Duplicate records appearing in daily CloudQuery syncs with no log visibility

Hi CQ team,

I am running syncs once per day, but I do see duplicate records for a particular day. Sync starts every day at 12 AM and runs pretty fast, completing in about 20 minutes. Currently, I don’t have visibility into logs since the pods that I am running sync on are terminated. Could this be due to built-in retries, or am I missing something here?

Interesting, can you share more details about your setup including information like is this running on a VM or a container? What is handling the scheduling? Can you share a redacted version of the config?

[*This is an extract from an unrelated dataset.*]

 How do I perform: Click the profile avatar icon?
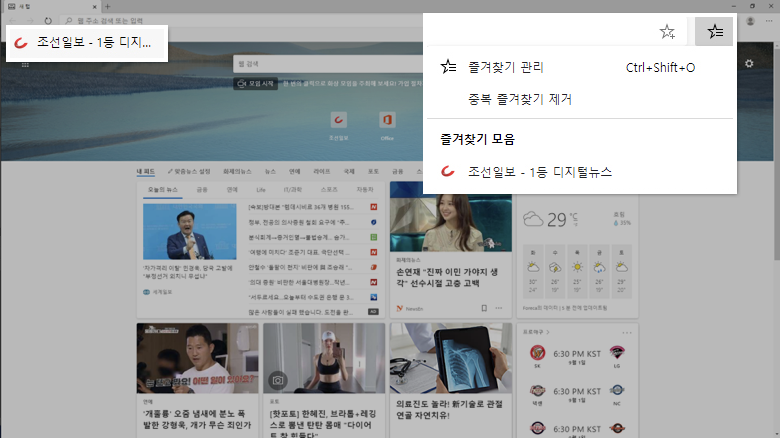(751, 21)
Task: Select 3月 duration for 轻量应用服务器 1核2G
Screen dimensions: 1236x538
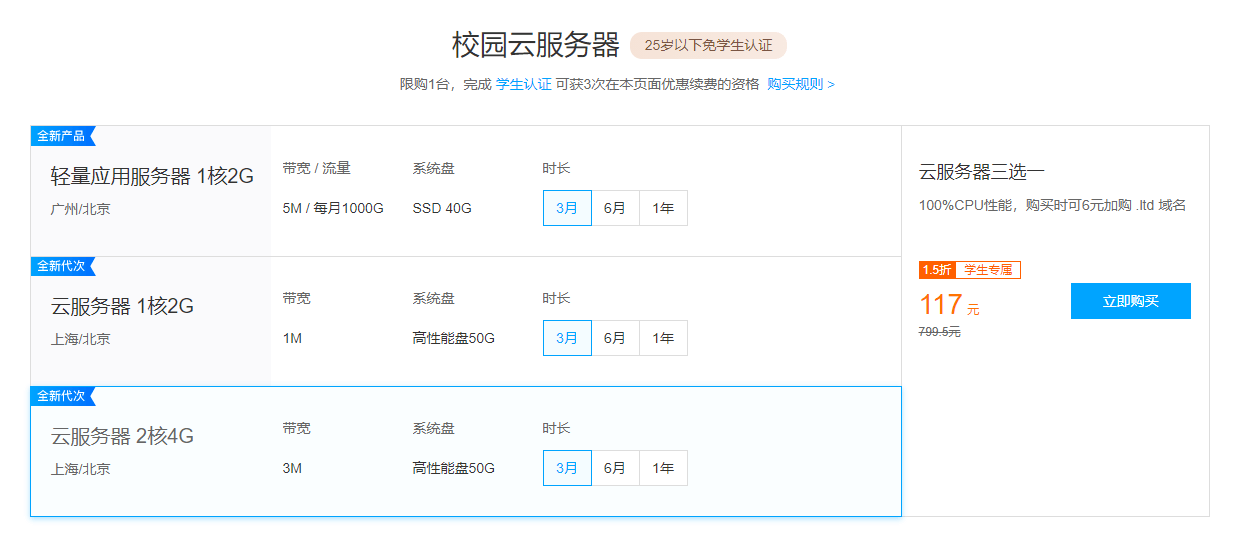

Also, just so you know, you can use the --console-log flag with the --log-format json so that all of the logs will be outputted to the console, and if you are using something like ECS, the logs will be available in CloudWatch Logs.

here is the config:

kind: source
spec:
  name: "aws-${REGION}"
  registry: local
  path: /app/plugins/aws
  tables:
    - aws_dynamodb_tables
    - aws_rds_instances
    - aws_rds_clusters
    - aws_rds_reserved_instances
    - aws_secretsmanager*
  destinations: ["postgresql"]
  spec:
    concurrency: 100
    initialization_concurrency: 4
    aws_debug: false
    regions:
      - ${REGION}
---
kind: destination
spec:
  name: postgresql
  registry: local
  path: /app/plugins/postgresql
  write_mode: append
  spec:
    connection_string: ${PG_CONNECTION_STR}

I run the sync using:

/app/cloudquery sync <config_file> --log-console --no-log-file --log-format json --log-level debug

The deployment is done using a helm chart.
schedule: 0 0 * * *

CloudQuery itself cannot retry if the entire sync fails, but the Kubernetes scheduler can possibly have a retry mechanism, though I am not sure.